指示内容:
次の一覧のうち、文字列「height」を含む行をすべてそのまま書き写して示してください。

:: 提示資料

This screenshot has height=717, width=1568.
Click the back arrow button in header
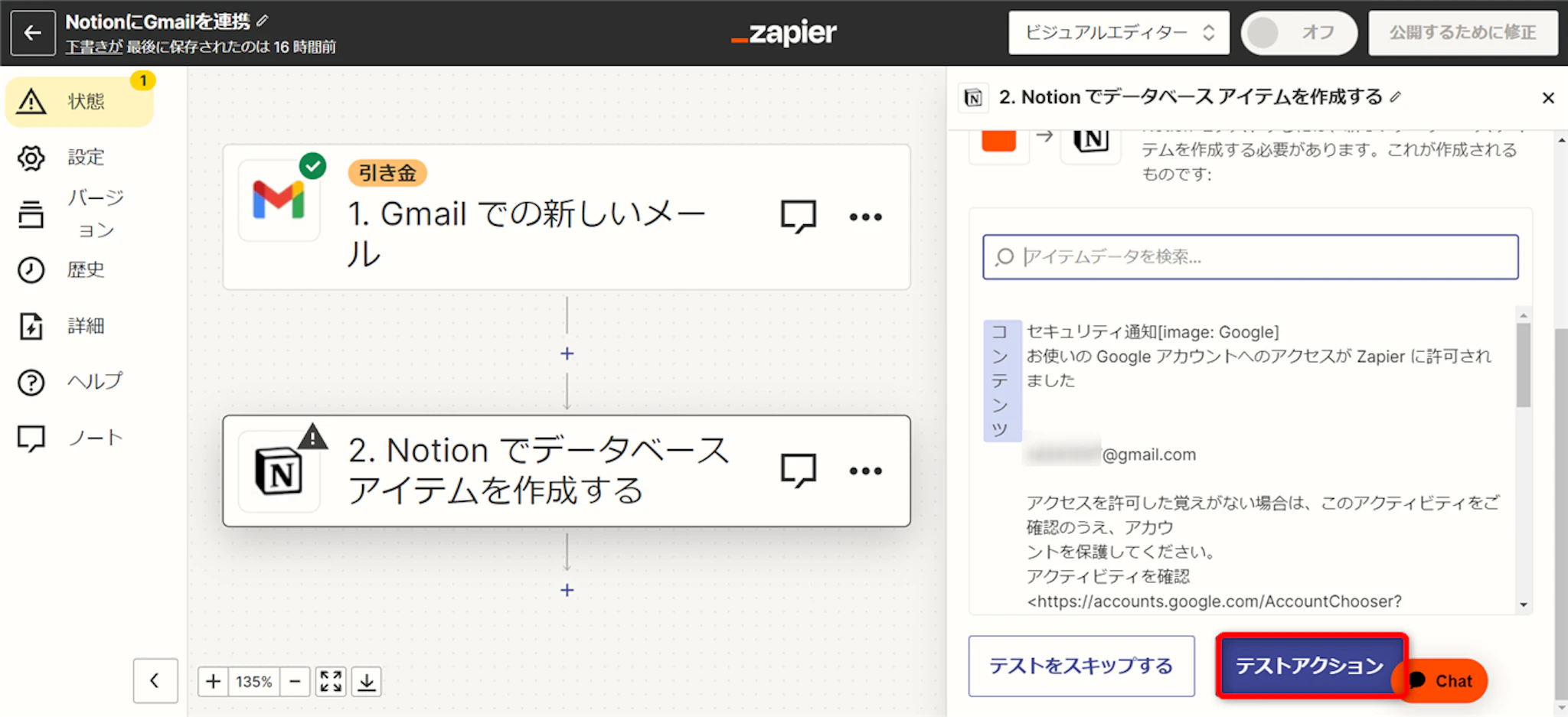(x=33, y=33)
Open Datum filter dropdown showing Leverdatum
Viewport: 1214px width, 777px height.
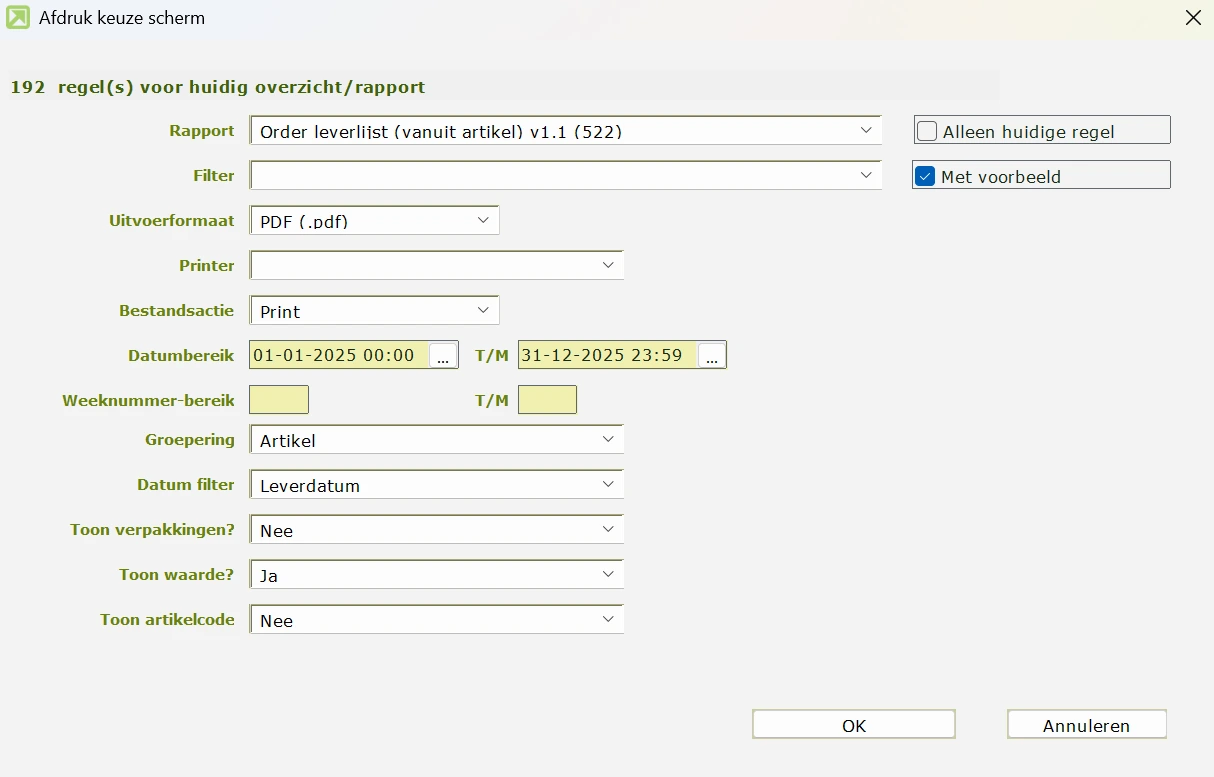[x=607, y=484]
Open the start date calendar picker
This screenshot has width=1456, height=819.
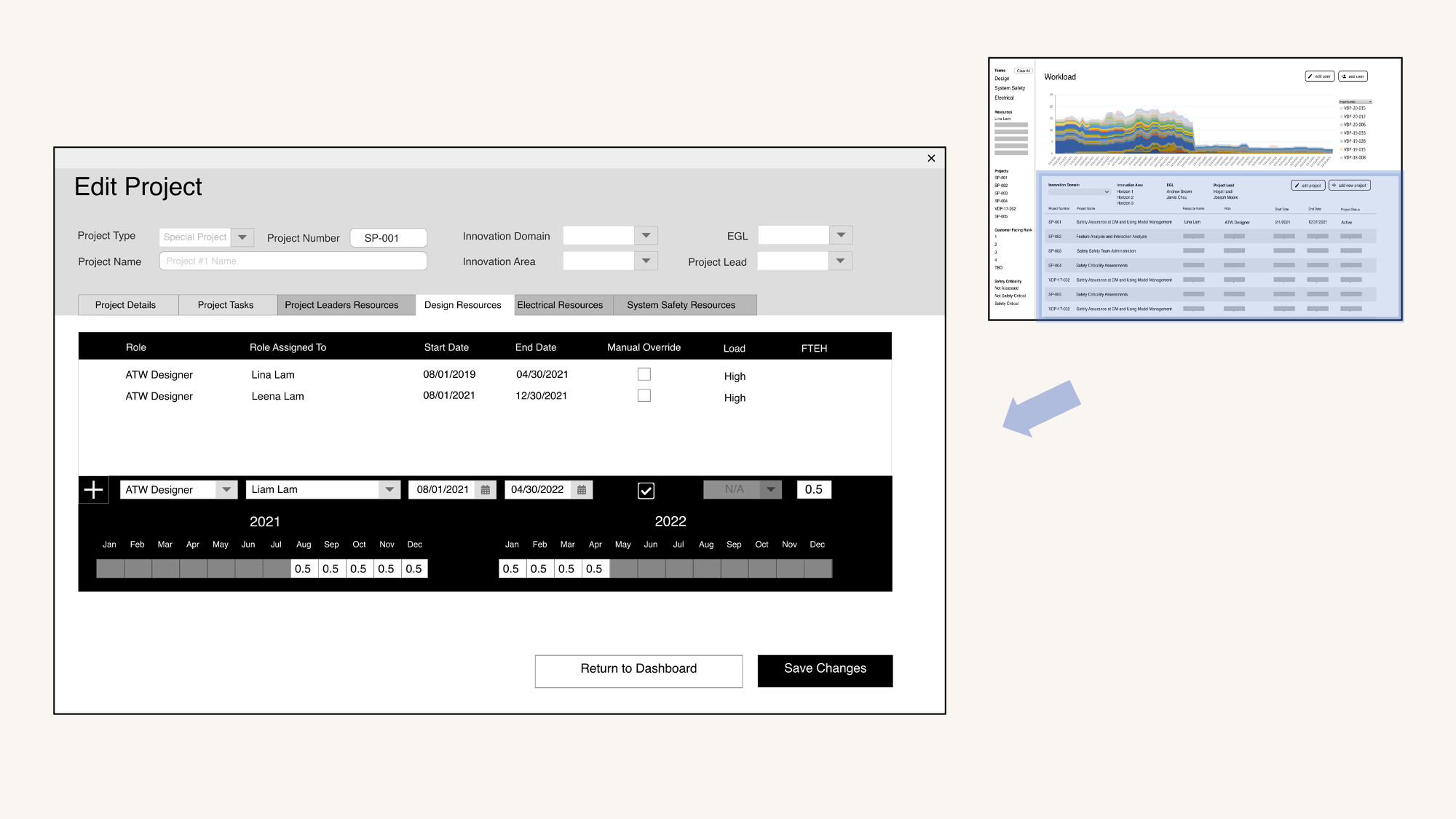486,490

::::

出力全文:
This screenshot has height=717, width=1568.
Viewport: 1214px width, 777px height.
This screenshot has width=1456, height=819.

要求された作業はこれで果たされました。